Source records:
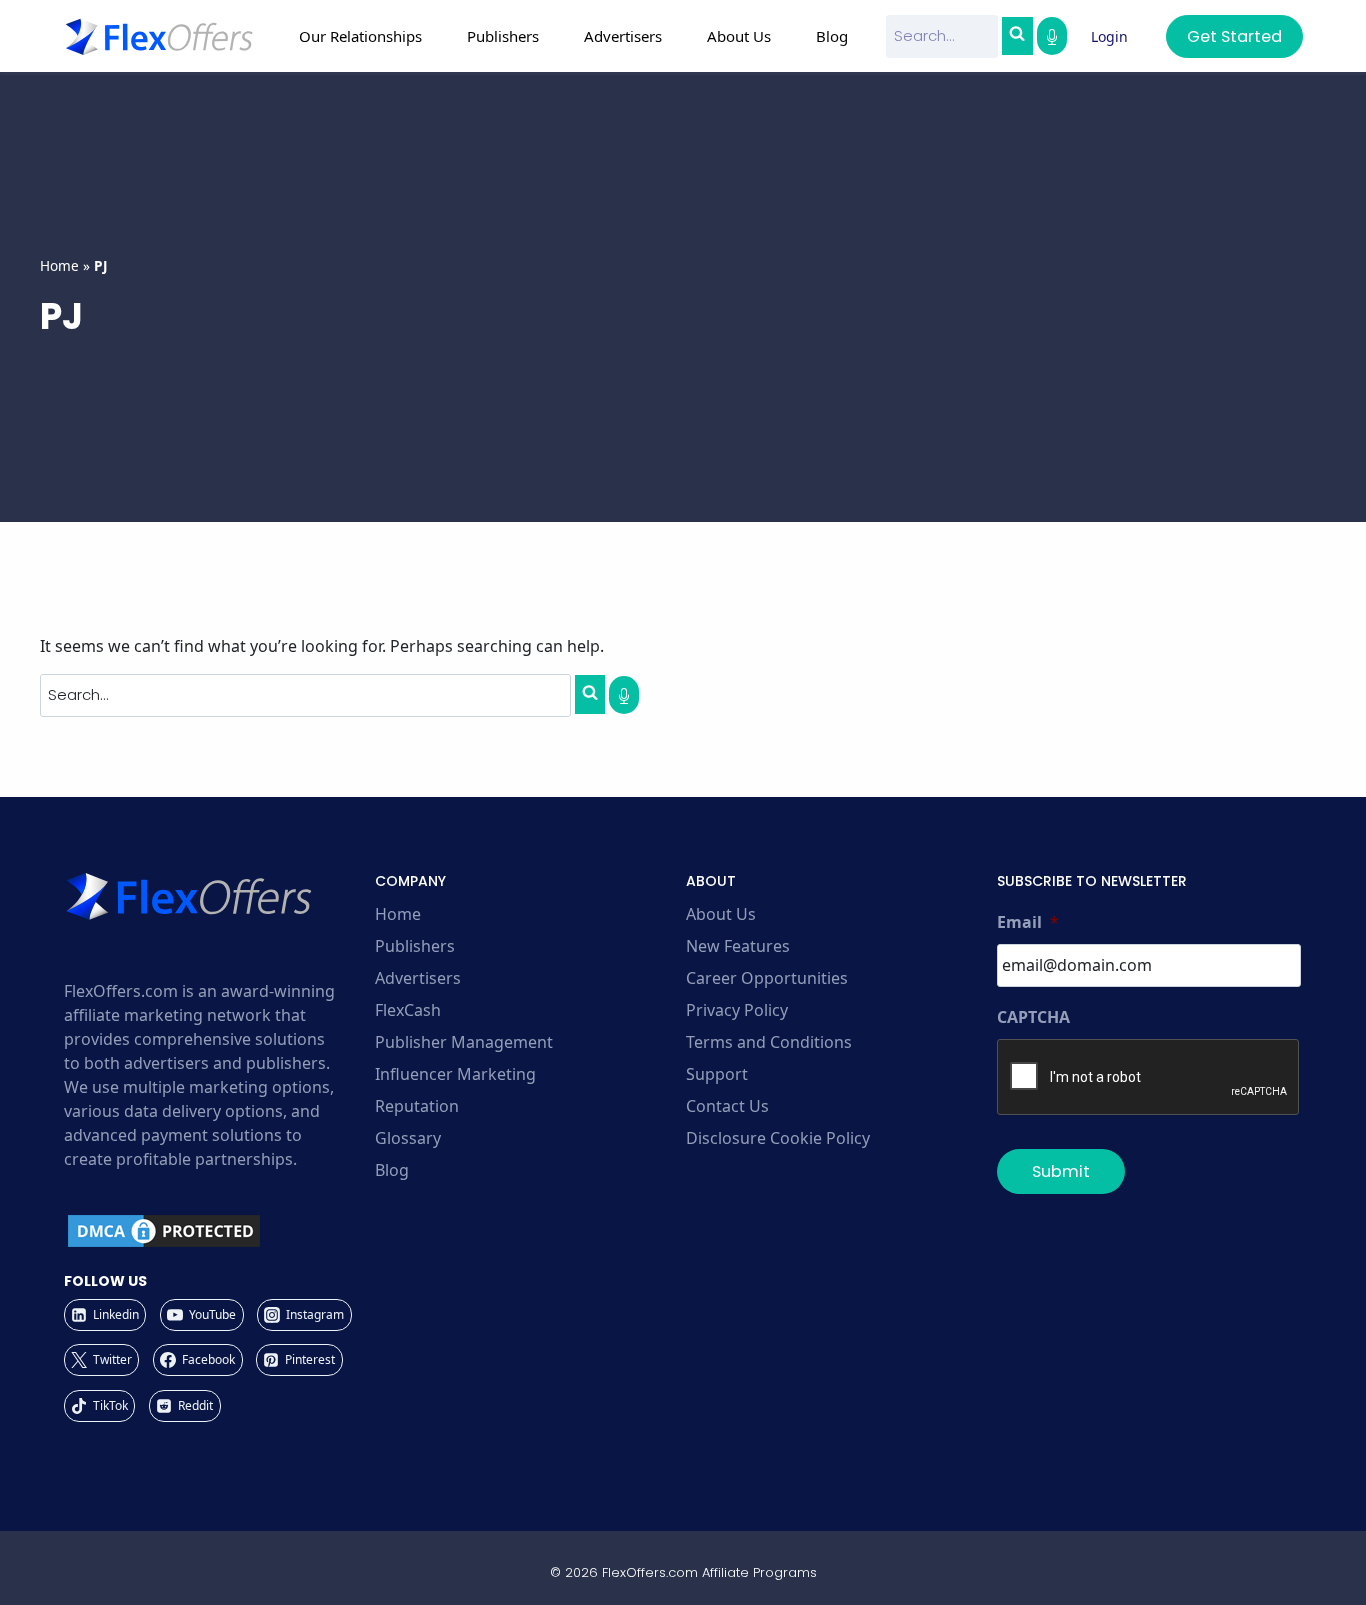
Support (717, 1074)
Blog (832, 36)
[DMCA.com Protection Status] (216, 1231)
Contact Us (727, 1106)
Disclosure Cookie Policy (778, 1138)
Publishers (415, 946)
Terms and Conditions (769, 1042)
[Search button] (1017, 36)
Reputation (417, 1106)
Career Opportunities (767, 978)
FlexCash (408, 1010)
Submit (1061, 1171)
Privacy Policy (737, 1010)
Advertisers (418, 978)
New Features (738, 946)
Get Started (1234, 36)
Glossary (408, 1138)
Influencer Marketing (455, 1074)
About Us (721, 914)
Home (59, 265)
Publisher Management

» **Required action**: Restating the data word for word is the task, and pictures are to be omitted.

» **Answer to the problem**:
Support (717, 1074)
Blog (832, 36)
[DMCA.com Protection Status] (216, 1231)
Contact Us (727, 1106)
Disclosure Cookie Policy (778, 1138)
Publishers (415, 946)
Terms and Conditions (769, 1042)
[Search button] (1017, 36)
Reputation (417, 1106)
Career Opportunities (767, 978)
FlexCash (408, 1010)
Submit (1061, 1171)
Privacy Policy (737, 1010)
Advertisers (418, 978)
New Features (738, 946)
Get Started (1234, 36)
Glossary (408, 1138)
Influencer Marketing (455, 1074)
About Us (721, 914)
Home (59, 265)
Publisher Management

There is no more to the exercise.